[Saved entries]
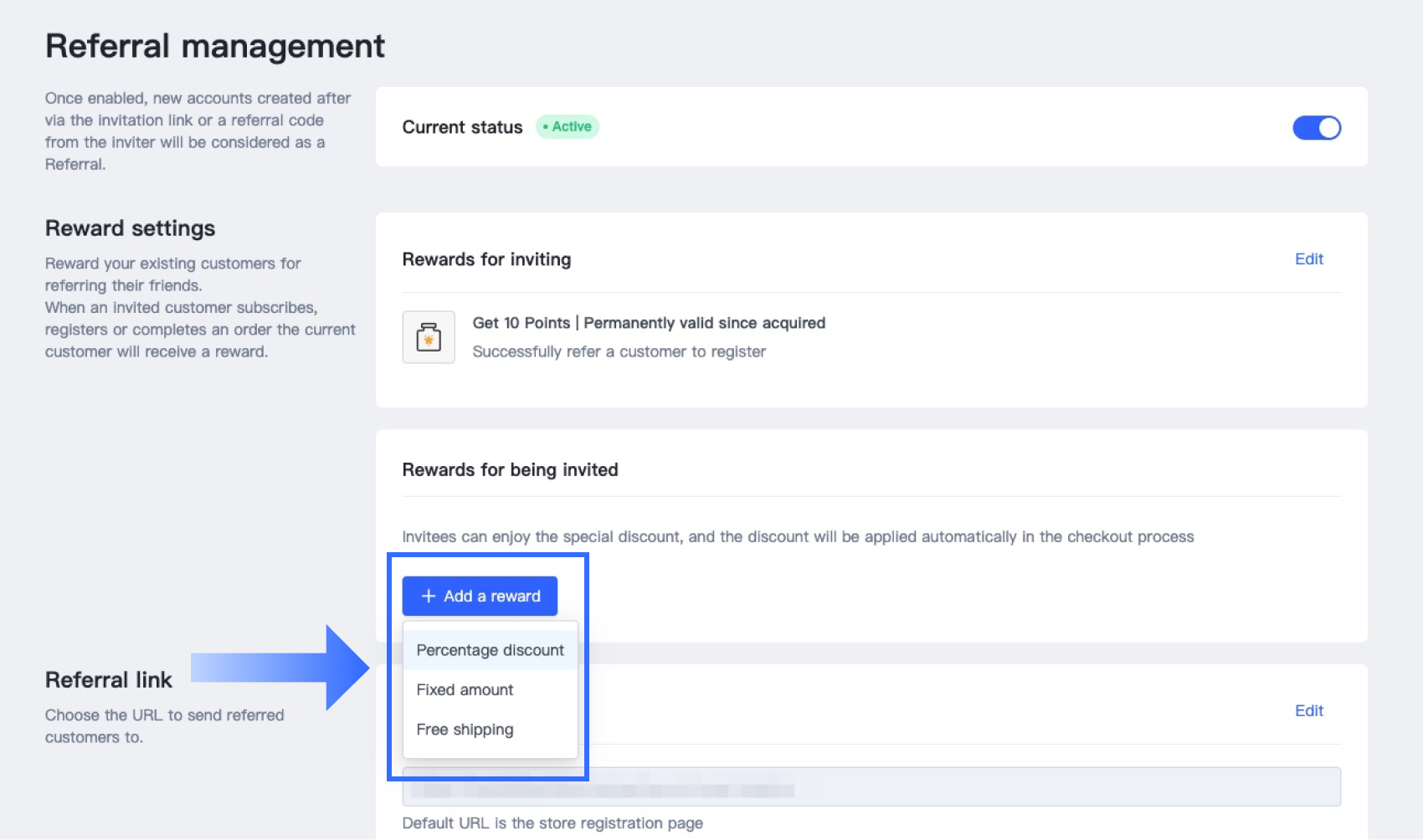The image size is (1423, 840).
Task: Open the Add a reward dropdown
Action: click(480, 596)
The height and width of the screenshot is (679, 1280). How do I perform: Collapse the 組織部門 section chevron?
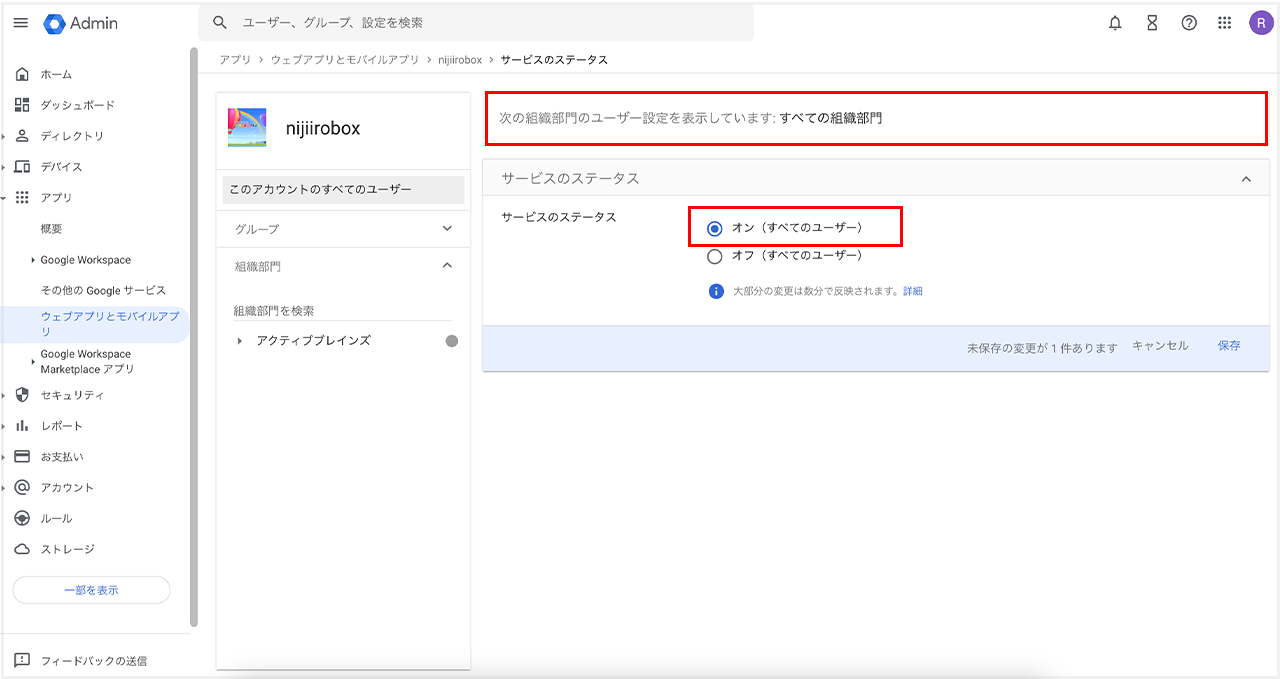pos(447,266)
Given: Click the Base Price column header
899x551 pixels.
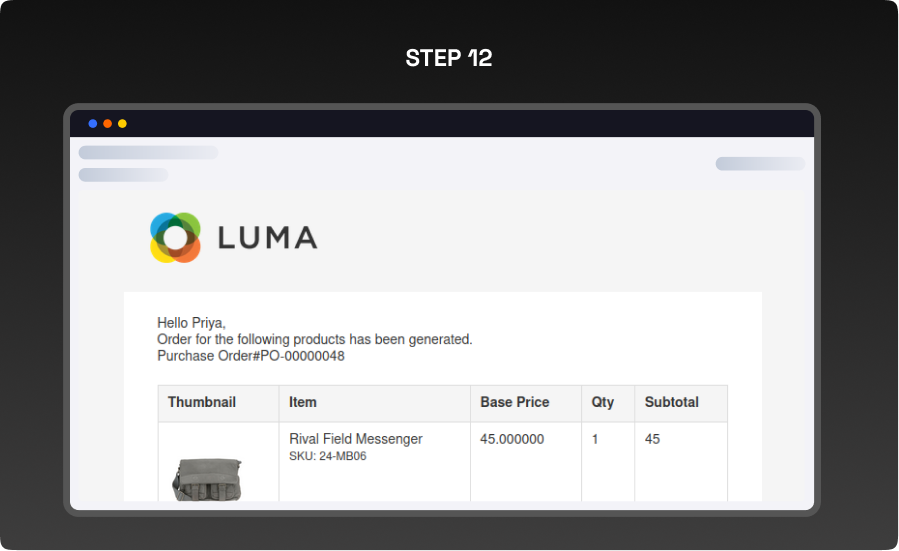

What you need to do:
Transcribe, without alteration, each line from the one with "The height and" through the last line of the data; no pictures belong in the copy.

Completed exercise:
The height and width of the screenshot is (679, 1280). How do I perform: Collapse the 組織部門 section chevron?
pos(447,266)
Given: Click the Base Price column header
899x551 pixels.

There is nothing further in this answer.